Records provided>
==================================================
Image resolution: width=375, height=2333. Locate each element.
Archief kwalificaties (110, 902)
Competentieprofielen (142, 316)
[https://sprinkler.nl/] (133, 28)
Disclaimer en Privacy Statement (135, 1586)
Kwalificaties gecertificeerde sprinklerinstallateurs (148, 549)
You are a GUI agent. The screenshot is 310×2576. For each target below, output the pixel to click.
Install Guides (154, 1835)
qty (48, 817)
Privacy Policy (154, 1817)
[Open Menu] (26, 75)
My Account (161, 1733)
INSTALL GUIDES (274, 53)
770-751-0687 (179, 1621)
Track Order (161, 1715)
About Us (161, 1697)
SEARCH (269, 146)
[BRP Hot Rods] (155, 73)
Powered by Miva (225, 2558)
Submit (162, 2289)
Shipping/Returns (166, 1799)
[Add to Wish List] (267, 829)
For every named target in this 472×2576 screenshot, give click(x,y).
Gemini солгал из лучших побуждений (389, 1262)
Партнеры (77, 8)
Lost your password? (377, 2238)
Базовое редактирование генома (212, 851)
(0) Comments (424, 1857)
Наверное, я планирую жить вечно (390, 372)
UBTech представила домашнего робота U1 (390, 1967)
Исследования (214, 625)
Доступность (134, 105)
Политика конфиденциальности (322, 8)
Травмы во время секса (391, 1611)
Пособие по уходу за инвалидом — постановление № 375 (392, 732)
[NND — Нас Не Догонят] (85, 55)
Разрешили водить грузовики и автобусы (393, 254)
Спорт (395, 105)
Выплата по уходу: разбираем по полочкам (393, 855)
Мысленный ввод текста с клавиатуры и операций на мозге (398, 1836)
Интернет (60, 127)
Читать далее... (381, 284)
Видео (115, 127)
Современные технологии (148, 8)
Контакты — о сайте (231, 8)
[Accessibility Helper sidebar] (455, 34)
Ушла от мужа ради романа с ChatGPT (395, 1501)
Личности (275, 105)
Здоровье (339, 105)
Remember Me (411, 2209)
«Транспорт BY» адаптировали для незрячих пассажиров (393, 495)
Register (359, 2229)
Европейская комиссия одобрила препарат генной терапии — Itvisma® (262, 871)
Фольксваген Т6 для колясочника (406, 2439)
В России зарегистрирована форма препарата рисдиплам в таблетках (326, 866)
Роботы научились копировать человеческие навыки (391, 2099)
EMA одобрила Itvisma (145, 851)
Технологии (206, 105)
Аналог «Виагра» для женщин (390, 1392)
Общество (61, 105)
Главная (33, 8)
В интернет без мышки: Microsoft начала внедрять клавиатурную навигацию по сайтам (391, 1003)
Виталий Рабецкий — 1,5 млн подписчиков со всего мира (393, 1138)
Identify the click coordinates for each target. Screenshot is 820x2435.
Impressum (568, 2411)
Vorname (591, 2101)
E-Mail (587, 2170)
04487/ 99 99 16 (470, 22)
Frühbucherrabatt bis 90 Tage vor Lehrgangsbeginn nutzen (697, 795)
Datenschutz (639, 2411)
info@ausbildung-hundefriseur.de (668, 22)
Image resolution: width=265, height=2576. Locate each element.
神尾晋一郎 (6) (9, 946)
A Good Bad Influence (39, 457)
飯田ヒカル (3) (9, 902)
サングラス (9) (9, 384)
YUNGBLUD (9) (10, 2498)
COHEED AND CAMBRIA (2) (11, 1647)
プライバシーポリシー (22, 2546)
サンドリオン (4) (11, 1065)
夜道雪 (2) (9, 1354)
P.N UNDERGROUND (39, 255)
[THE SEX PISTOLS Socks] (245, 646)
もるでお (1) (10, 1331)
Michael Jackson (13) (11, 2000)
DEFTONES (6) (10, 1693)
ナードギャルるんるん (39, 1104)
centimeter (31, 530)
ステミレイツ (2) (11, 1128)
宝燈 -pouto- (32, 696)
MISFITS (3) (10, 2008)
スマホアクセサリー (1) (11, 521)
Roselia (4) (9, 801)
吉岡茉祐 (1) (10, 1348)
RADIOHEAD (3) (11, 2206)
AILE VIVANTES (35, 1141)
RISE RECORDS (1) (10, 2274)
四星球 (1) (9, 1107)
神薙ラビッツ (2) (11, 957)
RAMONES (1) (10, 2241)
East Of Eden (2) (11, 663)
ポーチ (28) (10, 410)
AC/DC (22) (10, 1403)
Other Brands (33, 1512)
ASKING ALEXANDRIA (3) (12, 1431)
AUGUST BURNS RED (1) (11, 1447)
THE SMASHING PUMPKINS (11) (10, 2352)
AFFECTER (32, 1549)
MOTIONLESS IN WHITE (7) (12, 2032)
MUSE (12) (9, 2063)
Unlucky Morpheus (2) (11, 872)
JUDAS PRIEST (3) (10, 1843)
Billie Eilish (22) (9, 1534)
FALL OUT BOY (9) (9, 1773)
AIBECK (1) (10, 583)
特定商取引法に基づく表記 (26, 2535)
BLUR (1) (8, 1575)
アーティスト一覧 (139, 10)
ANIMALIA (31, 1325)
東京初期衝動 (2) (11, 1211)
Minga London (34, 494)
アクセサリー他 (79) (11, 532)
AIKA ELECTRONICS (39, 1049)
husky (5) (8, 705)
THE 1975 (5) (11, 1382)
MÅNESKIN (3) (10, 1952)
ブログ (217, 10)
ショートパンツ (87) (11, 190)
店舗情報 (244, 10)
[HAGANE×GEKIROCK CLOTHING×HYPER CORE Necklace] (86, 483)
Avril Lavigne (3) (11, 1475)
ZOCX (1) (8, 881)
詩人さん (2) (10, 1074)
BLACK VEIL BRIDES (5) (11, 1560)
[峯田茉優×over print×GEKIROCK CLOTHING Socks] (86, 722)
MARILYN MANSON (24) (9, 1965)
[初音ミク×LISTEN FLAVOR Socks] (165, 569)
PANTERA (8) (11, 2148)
==================================================
Task goal> All lines above from the line with "P.N UNDERGROUND (39, 255)" through the line with "ブログ (217, 10)", both included, are to be set down exactly, with nothing else.

Answer>
P.N UNDERGROUND (39, 255)
[THE SEX PISTOLS Socks] (245, 646)
もるでお (1) (10, 1331)
Michael Jackson (13) (11, 2000)
DEFTONES (6) (10, 1693)
ナードギャルるんるん (39, 1104)
centimeter (31, 530)
ステミレイツ (2) (11, 1128)
宝燈 -pouto- (32, 696)
MISFITS (3) (10, 2008)
スマホアクセサリー (1) (11, 521)
Roselia (4) (9, 801)
吉岡茉祐 (1) (10, 1348)
RADIOHEAD (3) (11, 2206)
AILE VIVANTES (35, 1141)
RISE RECORDS (1) (10, 2274)
四星球 (1) (9, 1107)
神薙ラビッツ (2) (11, 957)
RAMONES (1) (10, 2241)
East Of Eden (2) (11, 663)
ポーチ (28) (10, 410)
AC/DC (22) (10, 1403)
Other Brands (33, 1512)
ASKING ALEXANDRIA (3) (12, 1431)
AUGUST BURNS RED (1) (11, 1447)
THE SMASHING PUMPKINS (11) (10, 2352)
AFFECTER (32, 1549)
MOTIONLESS IN WHITE (7) (12, 2032)
MUSE (12) (9, 2063)
Unlucky Morpheus (2) (11, 872)
JUDAS PRIEST (3) (10, 1843)
Billie Eilish (22) (9, 1534)
FALL OUT BOY (9) (9, 1773)
AIBECK (1) (10, 583)
特定商取引法に基づく表記 (26, 2535)
BLUR (1) (8, 1575)
アーティスト一覧 (139, 10)
ANIMALIA (31, 1325)
東京初期衝動 (2) (11, 1211)
Minga London (34, 494)
アクセサリー他 (79) (11, 532)
AIKA ELECTRONICS (39, 1049)
husky (5) (8, 705)
THE 1975 (5) (11, 1382)
MÅNESKIN (3) (10, 1952)
ブログ (217, 10)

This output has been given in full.